This map and accompanying table display the types of state and territory statutes that govern when a public official may or may not accept a gift. The gift statutes apply to instances where a thing of value is given to an official without a clear quid pro quo and without adequate consideration given in return. They tend to fall into three different categories, which are shown in the map and table as:

  • General Restriction
  • Source-Based Restriction
  • Intent-Based Restriction

“General Restriction” refers to a type of law that prohibits a public official from receiving a gift regardless of whether the giver intends to influence the official and regardless of whether the giver is a prohibited source, such as a person subject to the official’s authority. The idea of a general restriction is that receiving money or value without giving equal consideration in return may potentially create a sense of obligation in the recipient. General gift restrictions simply prohibit officials from potentially becoming indebted to the gift giver’s private interest.
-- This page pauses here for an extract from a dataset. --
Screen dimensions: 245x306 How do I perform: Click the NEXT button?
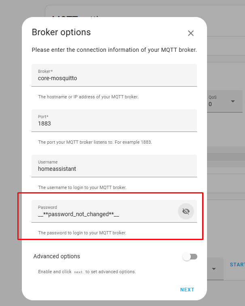point(187,290)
“Source-Based Restriction” refers to a prohibition on gifts given by an interested party, such as a lobbyist or a person working in an industry subject to the official’s authority. The openness of the giver’s interest in influencing the official has led states in various directions. Some states completely prohibit lobbyist gifts to officials (e.g., Colorado). Other states acknowledge that giving gifts and sharing meals and entertainment is an engrained cultural practice that is better limited and subject to disclosure requirements than completely prohibited (e.g., Pennsylvania).

“Intent-Based Restriction” refers to a prohibition on giving or receiving gifts only when the giver intends to influence (or in some cases where the gift would tend to influence) the official in the otherwise impartial discharge of his or her official duties. The conduct that such gift laws prohibit is akin to bribery, but requires no agreement and no specific quid pro quo.

venn diagram of gift law statute comparison

Many states have more than one type of gift restriction, as the map and table show.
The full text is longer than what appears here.